Problem statement = Render the lines of the records below as a Markdown table with a "Row" column numbering each line and a "Text" column holding the line itself, omitting blank lines. Leave the pictures out of the answer.

Data for the task =
↓
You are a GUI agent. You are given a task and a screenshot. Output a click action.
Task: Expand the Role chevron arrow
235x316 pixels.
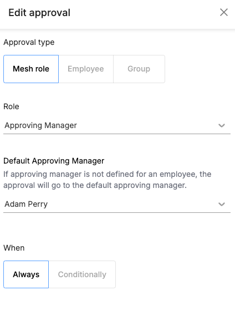click(x=222, y=125)
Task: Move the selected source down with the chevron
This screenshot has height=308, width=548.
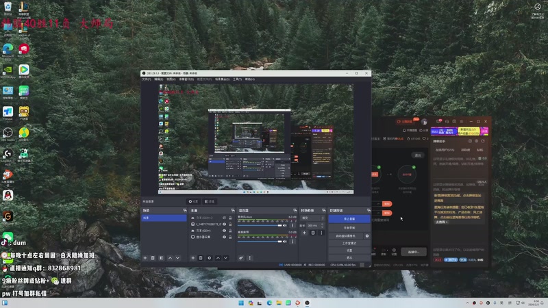Action: click(227, 258)
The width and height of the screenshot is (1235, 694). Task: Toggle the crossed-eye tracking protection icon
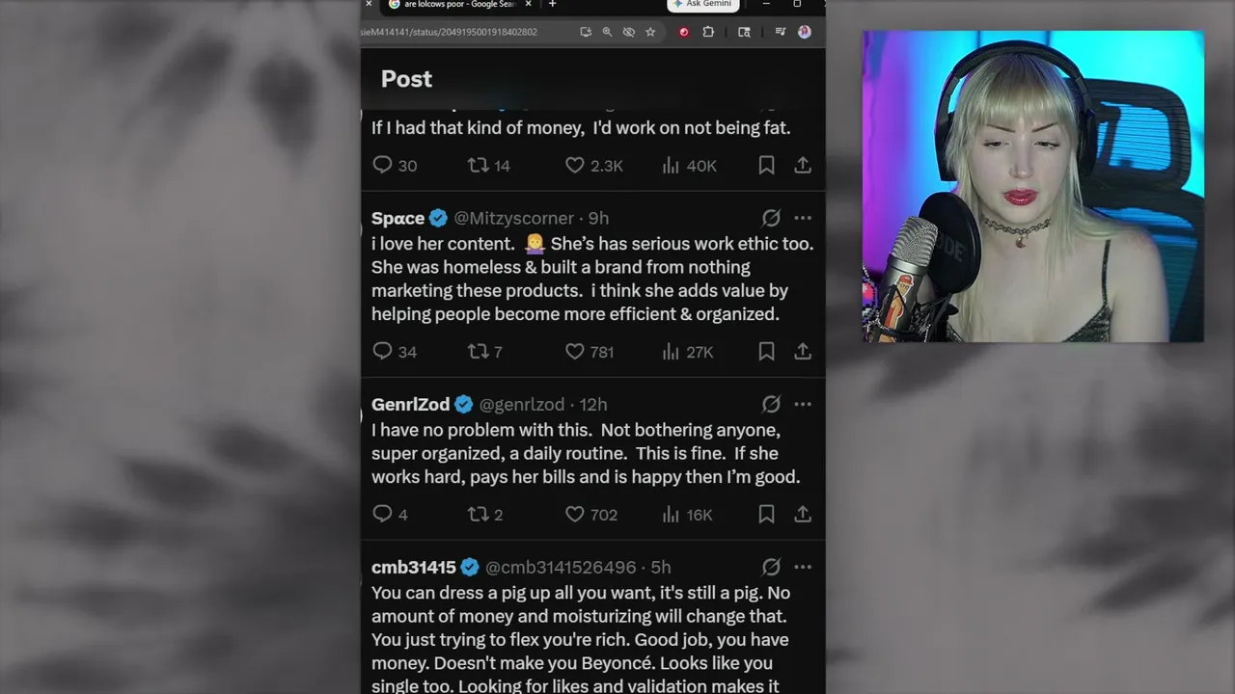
↑
Task answer =
| Row | Text |
|---|---|
| 1 | You are a GUI agent. You are given a task and a screenshot. Output a click action. |
| 2 | Task: Expand the Role chevron arrow |
| 3 | 235x316 pixels. |
| 4 | click(x=222, y=125) |
| 5 | Task: Move the selected source down with the chevron |
| 6 | This screenshot has height=308, width=548. |
| 7 | Action: click(227, 258) |
| 8 | The width and height of the screenshot is (1235, 694). Task: Toggle the crossed-eye tracking protection icon |